_Text section_
** start **

Location: Washington, DC

Before we begin, I want to congratulate Congressman Polis and his partner, Marlon Reis, on the birth of their second
child last week. Now Mr. Polis has two monumental birthdays to celebrate every July 4th. Congratulations to him and his family.

And I want to wish a fond farewell to Michael Zola. We on the committee will deeply miss your hard work and dedication, but know that you will perform beyond admirably in your new role as Director of Public Policy and Congressional Affairs at the National School Boards Association. Thank you very much for your years of service.

Mr. Chairman, I am glad we are marking up these higher education bills today, and I want to thank you for making this process inclusive and bipartisan.

We have made a commitment to make college more accessible and affordable. Together, these bills begin to strengthen financial counseling for students and parents -- helping us move toward that goal.

** end **

_Stored data_
** start **

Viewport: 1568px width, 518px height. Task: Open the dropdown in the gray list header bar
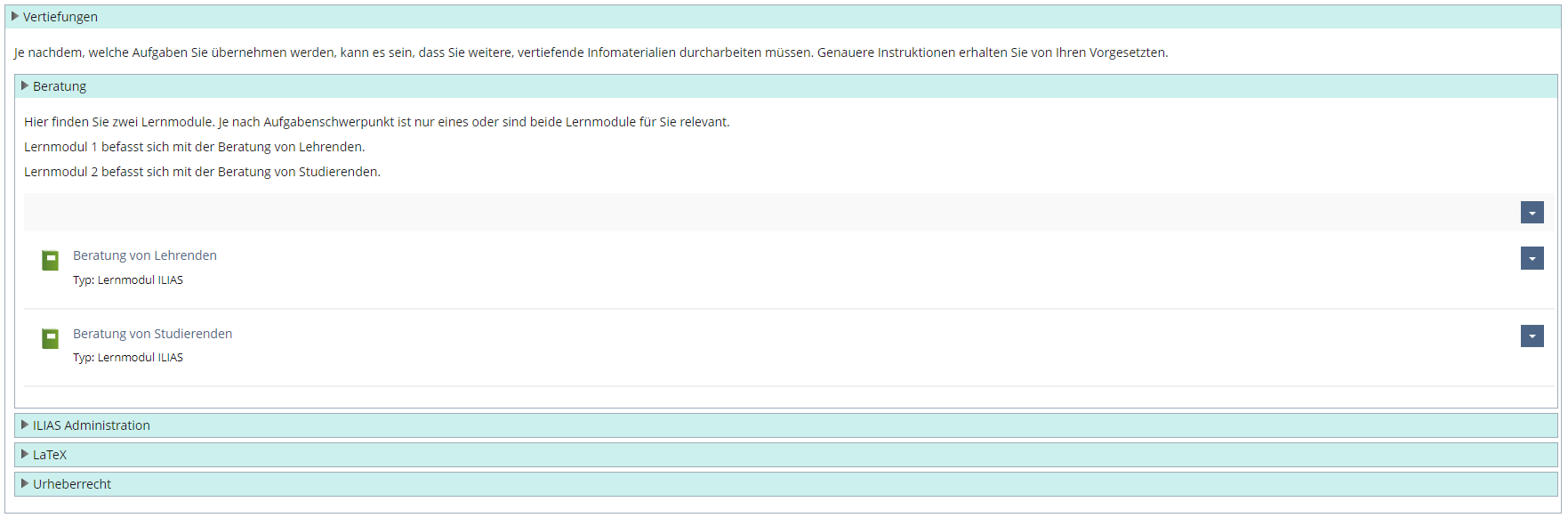click(x=1532, y=213)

** end **

_Challenge 1_
In the committee statement, condense the paragraph beginning "And I want to wish a fond farewell" into a shorter version that keeps its main facts.
_Challenge 2_
According to the committee statement, what position is Michael Zola taking?
_Challenge 3_
Extend the committee statement on the higher education bills, picking up after its final sentence.

_Final answer 1_
The committee bids farewell to Michael Zola, who will be missed for his hard work and dedication. He leaves to become Director of Public Policy and Congressional Affairs at the National School Boards Association, and he is thanked for his years of service.

_Final answer 2_
Director of Public Policy and Congressional Affairs at the National School Boards Association.

_Final answer 3_
These pieces of legislation help ti give students and their families more critical information, both about the colleges and universities they are considering, and the short - and long-term impacts of their loan debt.

The bills ensure students and families have important disclosures about their financial aid packages: how much interest they will pay over time; how long it will take them to pay off the loan; what the monthly payments will be; and what repayment options are available when they leave school.

We will offer an amendment today to add an additional disclosure: the number of students who attended the same school who are actively paying off their loans.

The three bills will also provide students with vital information, such as net cost of attendance, schools' completion rates and enrollment data, and more detailed financial aid information.

And finally, these bills will allow colleges to test innovative ways of measuring successful completion of course work, which can reduce college costs and shorten time to degree.

I want to thank all of our members for their hard work on these bills, and on the important issues facing our nation's higher education system. In particular, I'd like to thank Reps. Polis, Tierney, Bishop, Davis and Hinojosa for their significant contributions.

While these bills will help students and parents as they make the crucial decisions of attending college and how to pay for their higher education, Congress must move quickly and decisively to tackle the broader problem of skyrocketing student debt and college costs.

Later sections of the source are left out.